I noticed that if the list permission of the bucket is not granted to the public, CloudFront's custom error page (404 not found in my case) always returns 403 forbidden. Once the list permission is granted, a custom 404 image is able to be returned.

None of my objects are explicitly marked as publicly readable. But I have given CloudFront origin identity read permission for all objects in the bucket. So I assume, when CloudFront tries to grab the non-existent object, it can't find it; then it tries to list all objects to find the target; consequently, the permission is denied. This part confuses me. If list permission is not needed when targets exist, why wouldn't CloudFront just grab the given custom error object when it can't find the original target in the first step? Is listing objects just to confirm a 404 status?


Solution

  • The 403 comes directly from S3 when Cloudfront tries to access a non-existent key without having list permissions. Cloudfront isn't trying to make a second request to list the objects, or anything like that. S3 just directly returns a 403 when Cloudfront tries to access a non-existing object.

    The reason S3 returns a 403 response and not a 404 when you try to access a non-existent key without the list permission is that without the permission you should not be able to distinguish between these two scenarios:

    1. S3 key exists but permissions do not allow access to the object
    2. S3 key doesn't exist

    If you could distinguish those you could effectively list the contents of the bucket by enumerating likely keys and checking for 403 vs 404 responses. That is not allowed without the list permissions, so those two scenarios must have the same response as each other to be indistinguishable. They could both be 403 or both be 404, but 403 is more fitting as it represents "Forbidden". Without the list permission, you are "Forbidden" from knowing whether there is an element existing with that key or not.

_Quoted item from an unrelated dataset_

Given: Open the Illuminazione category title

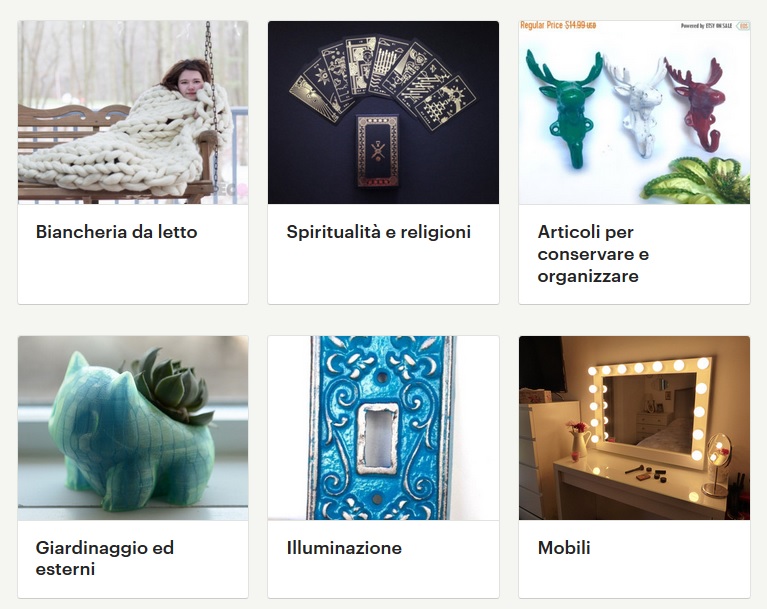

    It doesn't really apply to your case where all the objects in the bucket are accessible, but if you had just one object in your bucket that is secret and you don't want people without the list permission to know it is there you would appreciate S3 not revealing it's existence by returning a 403 instead of a 404 for that one specific url. S3's rules are applicable to the general case where it isn't certain that all the objects in the bucket are accessible or even that their existence should be detectable.